Anaïs

A

Elle faisait confiance, Anaïs. Elle était de celles qui regardent l’avenir avec assurance, optimisme, même. Elle observait le monde avec ses grands yeux bleus et le trouvait toujours à la hauteur.

Elle avait ce talent rare, cette vertu qui lui permettait de traverser la vie et ses orages sans se soucier le moins du monde des traces que laissaient sur son âme les violentes bourrasques. Elle avançait, le menton fier et le cœur léger, en sautant à pieds joints par-dessus les obstacles.

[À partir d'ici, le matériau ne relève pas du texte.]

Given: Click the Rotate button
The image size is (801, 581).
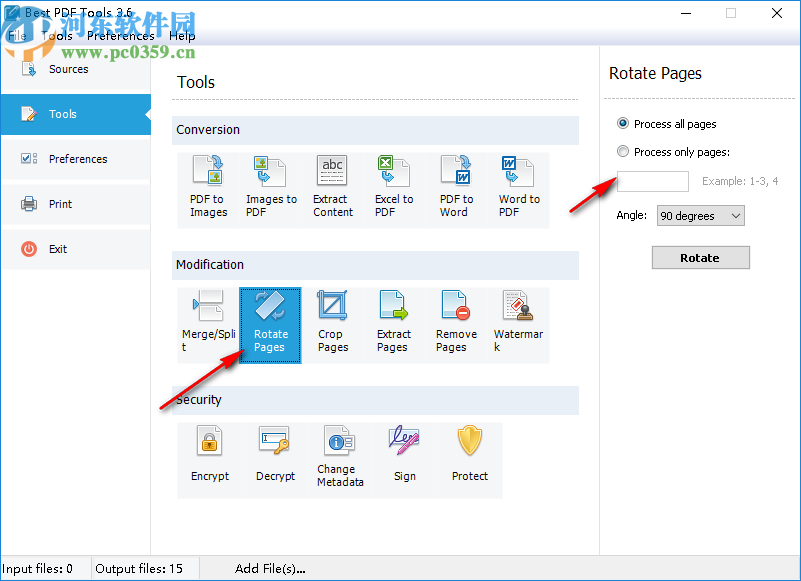Looking at the screenshot, I should click(700, 257).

Quand bien même elle trébuchait, elle se relevait en riant, époussetant d’une main distraite les traces que la chute avait laissées sur ses vêtements.

Elle ne rêvait pas sa vie, Anaïs, mais elle vivait là-haut, sur son nuage. Doux songe ou terrible cauchemar, peu lui importait tant qu’il lui restait son petit monde de coton qui n’existait que pour elle. Certains avait bien essayé, parfois, de la ramener sur Terre, mais tous avaient échoué. D’un sourire, elle avait balayé leurs inquiétudes et elle était repartie, plus rêveuse encore, la tête plongée dans un livre ou le nez pointé vers le ciel. Parfois, il lui arrivait de tendre sa petite main potelée pour vous entraîner dans une course aux papillons ou dans une nouvelle aventure.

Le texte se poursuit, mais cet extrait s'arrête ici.